Ms Burshtein is interested in everything from the Jewish religion (Orthodox-style) to faith, psychology (she's quite astute in this department), love and limerence. And her heroine, Michal -- beautifully played by newcomer Noa Koler (above and below) with a ripe combo of intelligence, desperation and genuine appeal -- is no typical ditz, even though she does do a number of ditsy things in the course of this funny, surprising, and finally somewhat unsettling film. Burshtein and her leading character question an awful lots of the things that the Jewish orthodox religion would prefer that we take for granted and then shut up about.

Chief among these is -- as usual with any fundamentalist religion -- the male prerogative. But more than merely bashing us menfolk, Burshtein points the finger of guilt just as squarely at the gals and how they react to the idea of marriage and men and being saved and sheltered. Not that this is all so wrong, mind you, but it's more about how this attitude can come to control one's life choices.

What makes the movie most enjoyable and penetrating, however, is the way in which the filmmaker treats all her characters: She lets us see them as they are, and not simply via her heroine's perspective. Consequently, they're richer and more interesting people -- from the unusual matchmaker, a visit to whom begins the movie, to Michal's friends and relatives (above), and especially the prospective "grooms" (a date or two with each that the movie treats us to).

From the initial no-can-do bridegroom (above) to the unusually alert and empathetic fellow Michal meets on her trip to the Ukraine (below), these guys are not the nitwit why-bother "dates" with which so many rom-coms regale us. The movie also makes it clear that this woman's self-image is not all that it might be (note how Michal manages to somehow reject what is being offered to her again and again).

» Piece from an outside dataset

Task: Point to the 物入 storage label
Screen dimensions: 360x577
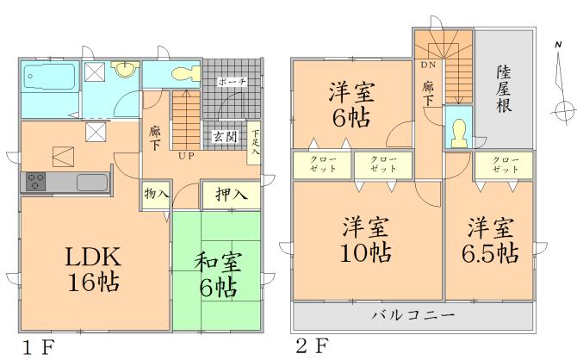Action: (156, 195)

As D-Day approaches and the possibilities seem to lessen, Ms Burshtein would appear to be painting her heroine into a corner from which she can't escape. But not quite. The filmmaker's insistence on addressing faith, religion and a woman's place in all this pays off -- but not at all in the way you will expect.

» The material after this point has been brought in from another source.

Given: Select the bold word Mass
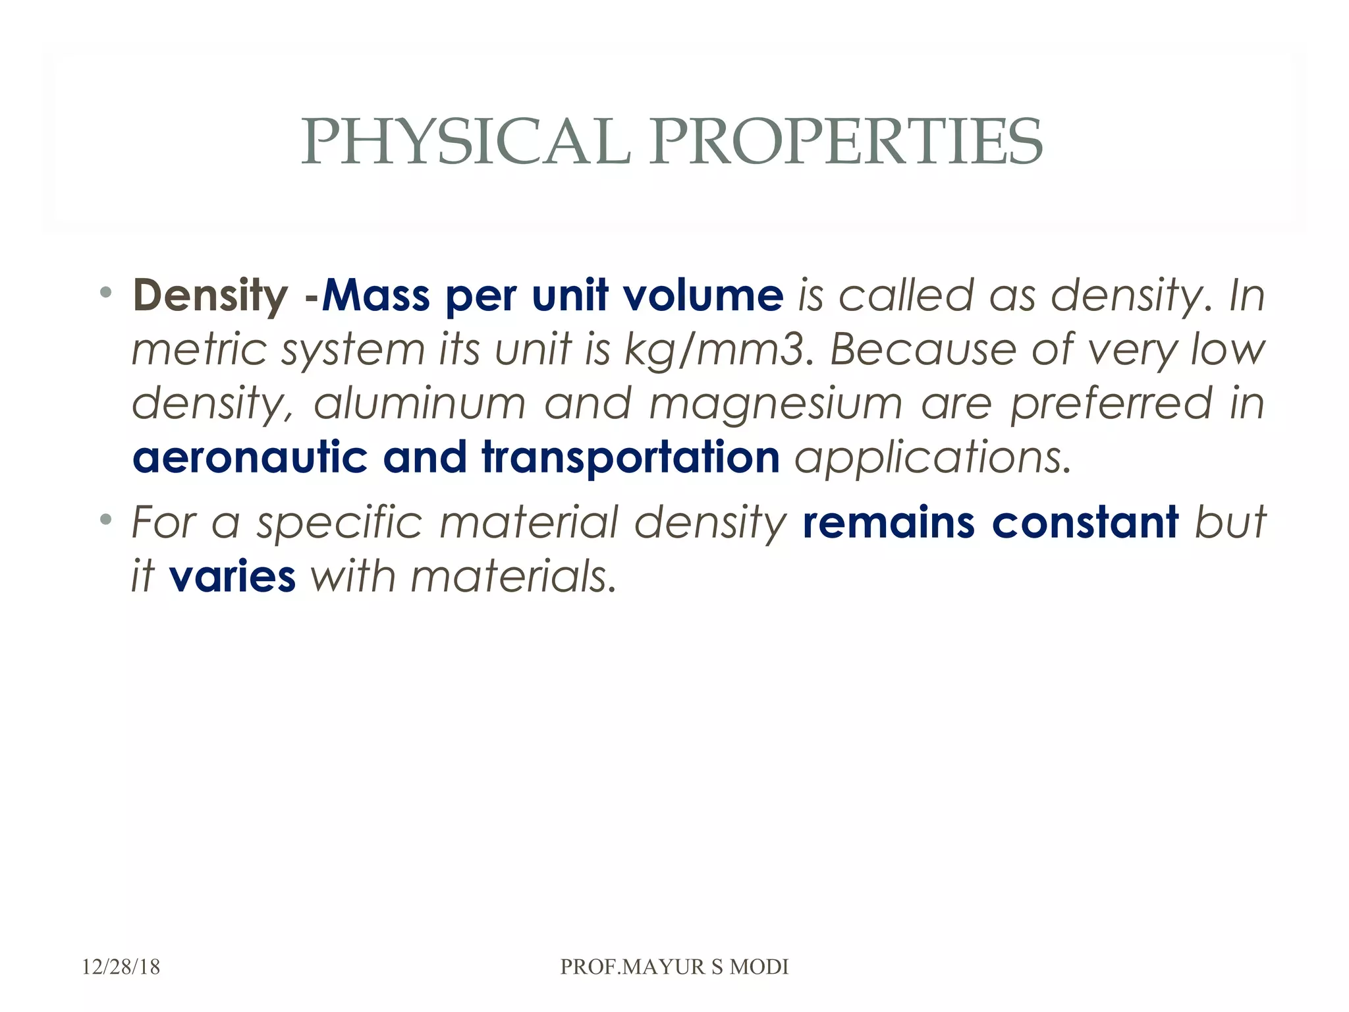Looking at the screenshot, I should (x=376, y=296).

TrustMovies  could be way off-base here, but it seems to me that the filmmaker is indicting orthodox Jewish religion as offering its women far too little too late, thus forcing them into the kind of servitude (to god, or so the religion says, but funny how it's really to men) that renders them second-class. But how to get out of this?

Burshtein offers more questions than answers. But her questions are intelligent ones, and her movie is as thought-provoking as it is entertaining and smart. Just like her heroine.

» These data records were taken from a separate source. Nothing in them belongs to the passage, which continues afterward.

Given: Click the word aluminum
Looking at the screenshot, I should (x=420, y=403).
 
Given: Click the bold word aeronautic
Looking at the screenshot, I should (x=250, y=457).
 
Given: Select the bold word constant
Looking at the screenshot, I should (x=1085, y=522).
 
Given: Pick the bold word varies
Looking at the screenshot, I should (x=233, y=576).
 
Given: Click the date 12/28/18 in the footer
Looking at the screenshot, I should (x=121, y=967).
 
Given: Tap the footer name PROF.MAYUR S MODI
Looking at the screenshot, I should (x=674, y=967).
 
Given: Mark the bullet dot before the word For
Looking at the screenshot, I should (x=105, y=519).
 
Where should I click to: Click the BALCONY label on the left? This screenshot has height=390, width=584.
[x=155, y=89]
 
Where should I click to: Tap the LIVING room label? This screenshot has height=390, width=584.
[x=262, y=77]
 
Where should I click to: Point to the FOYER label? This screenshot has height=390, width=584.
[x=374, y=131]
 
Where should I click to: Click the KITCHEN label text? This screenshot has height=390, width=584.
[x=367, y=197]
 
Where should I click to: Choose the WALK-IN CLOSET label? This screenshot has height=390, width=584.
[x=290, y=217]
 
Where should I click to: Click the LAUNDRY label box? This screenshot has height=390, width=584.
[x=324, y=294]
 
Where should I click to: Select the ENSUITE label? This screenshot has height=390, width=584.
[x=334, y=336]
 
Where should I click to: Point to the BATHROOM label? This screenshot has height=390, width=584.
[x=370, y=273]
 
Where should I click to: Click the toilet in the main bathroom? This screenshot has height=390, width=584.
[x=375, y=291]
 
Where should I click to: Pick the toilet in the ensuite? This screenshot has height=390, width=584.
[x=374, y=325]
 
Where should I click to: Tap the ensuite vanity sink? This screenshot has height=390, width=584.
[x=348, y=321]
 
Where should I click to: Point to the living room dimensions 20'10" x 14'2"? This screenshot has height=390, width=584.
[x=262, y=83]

From Roadside Attractions and running 110 minutes, The Wedding Plan opened last weekend in New York City and hits a number of other cities this Friday, May 19. Here in South Florida, it will play the Miami area at the AMC Aventura Mall 24, Regal's South Beach 18 and The Classic Gateway in Fort Lauderdale. In Palm Beach County look for it at the Regal Shadowood, Living Room Theaters, Cinemark Palace 20 and Movies of Delray and Movies of Lake Worth the latter on May 26), and the AMC City Place 20. Elsewhere around the country? I'm sure so, but I have not been able to locate a link to the locations in other areas. Good luck, as this movie is worth seeking out.